Bomba jądrowa B61, źródło: US Army, domena publiczna
To jeden z nielicznych wpisów ocierający się o "politykę", na szczęście będzie krótki. Szerokim echem odbija się dyskusja o uczestnictwie Polski w programie "Nuclear sharing". Chciałbym przypomnieć o jednym aspekcie tegoż programu, który nie doczekał się przedstawienia opinii publicznej. Wiem, że osoba, która poruszyła tę lawinę ukończyła bodajże 7 szkół wyższych a ja tylko jedną, a jednak czegoś zabrakło.
Otóż program dotyczy taktycznej broni jądrowej, a więc takiej, która ma na cel wspieranie własnych wojsk w wypełnieniu ich zadań bojowych. W chwili obecnej ogranicza się do bomb "atomowych" (konkretnie B61) zdolnych do przenoszenia nie tylko przez strategiczne bombowce, ale samoloty wielozadaniowe dostępne dla nie-za-bogatych, w rodzaju naszych F-16.
A wiecie Szanowne Czytelniczki i Szanowni Czytelnicy gdzie w Europie te bomby mogą być zrzucane? Jeżeli agresorem ma być Rosja to nie ma innej możliwości, niż użyć je na terenach tzw wschodniej flanki NATO, czyli na terenie Polski, Litwy, i tak dalej.

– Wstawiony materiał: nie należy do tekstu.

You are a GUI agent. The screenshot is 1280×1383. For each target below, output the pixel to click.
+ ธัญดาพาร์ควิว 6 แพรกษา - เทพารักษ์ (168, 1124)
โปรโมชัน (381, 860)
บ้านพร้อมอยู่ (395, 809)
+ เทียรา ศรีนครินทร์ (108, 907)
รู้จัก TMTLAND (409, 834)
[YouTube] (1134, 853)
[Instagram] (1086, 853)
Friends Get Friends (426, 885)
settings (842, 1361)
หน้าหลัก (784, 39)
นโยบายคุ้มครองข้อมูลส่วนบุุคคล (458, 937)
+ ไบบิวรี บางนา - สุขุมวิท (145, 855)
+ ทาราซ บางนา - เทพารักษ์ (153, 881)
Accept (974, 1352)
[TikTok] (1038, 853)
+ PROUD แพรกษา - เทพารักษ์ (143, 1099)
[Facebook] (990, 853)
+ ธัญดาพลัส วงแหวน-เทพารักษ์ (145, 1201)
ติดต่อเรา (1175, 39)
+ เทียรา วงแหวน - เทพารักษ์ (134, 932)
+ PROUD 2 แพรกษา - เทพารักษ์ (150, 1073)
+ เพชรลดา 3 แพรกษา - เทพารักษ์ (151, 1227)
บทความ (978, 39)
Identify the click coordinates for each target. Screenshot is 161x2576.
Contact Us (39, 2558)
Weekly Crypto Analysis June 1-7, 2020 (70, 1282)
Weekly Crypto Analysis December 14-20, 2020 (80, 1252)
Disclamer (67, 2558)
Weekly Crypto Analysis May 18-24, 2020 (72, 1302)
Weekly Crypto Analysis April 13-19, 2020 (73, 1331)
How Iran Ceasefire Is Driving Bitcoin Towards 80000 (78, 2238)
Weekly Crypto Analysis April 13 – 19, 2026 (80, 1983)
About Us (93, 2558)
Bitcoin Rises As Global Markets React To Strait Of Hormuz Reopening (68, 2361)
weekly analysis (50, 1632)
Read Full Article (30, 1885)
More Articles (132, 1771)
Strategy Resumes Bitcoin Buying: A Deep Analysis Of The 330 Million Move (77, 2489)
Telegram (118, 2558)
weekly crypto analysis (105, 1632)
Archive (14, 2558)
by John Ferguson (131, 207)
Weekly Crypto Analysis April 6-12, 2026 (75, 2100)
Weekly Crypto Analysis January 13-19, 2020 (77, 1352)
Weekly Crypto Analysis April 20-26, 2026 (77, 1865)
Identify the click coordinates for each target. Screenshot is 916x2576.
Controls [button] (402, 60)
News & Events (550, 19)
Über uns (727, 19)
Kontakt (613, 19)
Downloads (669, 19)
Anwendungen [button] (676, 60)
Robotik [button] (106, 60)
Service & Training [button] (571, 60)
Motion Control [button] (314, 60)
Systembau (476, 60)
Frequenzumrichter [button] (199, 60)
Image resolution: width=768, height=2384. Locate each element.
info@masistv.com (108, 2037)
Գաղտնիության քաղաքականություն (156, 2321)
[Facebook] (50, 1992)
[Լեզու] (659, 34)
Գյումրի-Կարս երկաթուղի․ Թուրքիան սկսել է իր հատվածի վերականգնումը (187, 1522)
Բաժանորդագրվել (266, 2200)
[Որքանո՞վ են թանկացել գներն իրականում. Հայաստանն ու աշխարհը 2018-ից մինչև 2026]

Można oczywiście zniszczyć Kaliningrad, ale po co, chyba że pierwsi atakujemy Rosję.
Lotnictwo myśliwsko-bombowe, bez wsparcia naziemnych systemów, nie ma możliwości wykonywania zadań daleko w głąb skoncentrowanej obrony przeciwlotniczej dobrze przygotowanego przeciwnika. Potrzeba tych wszystkich radarów, sektorowych i dookólnych, osłony przeciwlotniczej i antybalistycznej, własnych rakiet antyradarowych na wspierających samolotach, centrów dowodzenia, krążących w pobliżu AWACS-ów, samolotów walki elektronicznej i powietrznych tankowców (które trzeba osłonić) a tego wszystkiego jak dotąd nie ma.
Dlatego sprawa taktycznej broni jądrowej jest w impasie. Dokąd sami nie uzbroimy swojego podwórka, będziemy mogli ją wykorzystać przede wszystkim na własnym terytorium.
Tak się życie ułożyło, że wiem co nieco na temat wojny z udziałem broni jądrowej, większość strat jest wynikiem urazów "konwencjonalnych", termicznych i mechanicznych. Polska nie jest przygotowana do prowadzenia takiej wojny, symulacje wykazują, że nie ma na przykład wystarczającego zapasu płynów infuzyjnych i sterylnych opatrunków do udzielenia pomocy rannym w wyniku "friendly fire". Przy braku możliwości udzielenia pomocy i niesprzyjających warunkach atmosferycznych nawet banalne oparzenia i urazy stają się groźne, są źródłem poważnych strat.
Jeżeli zdradziłem jakąś tajemnicę, proszę o łagodny wymiar kary, jak tuszę Władimir Władimirycz Putin również wie o tym dobrze.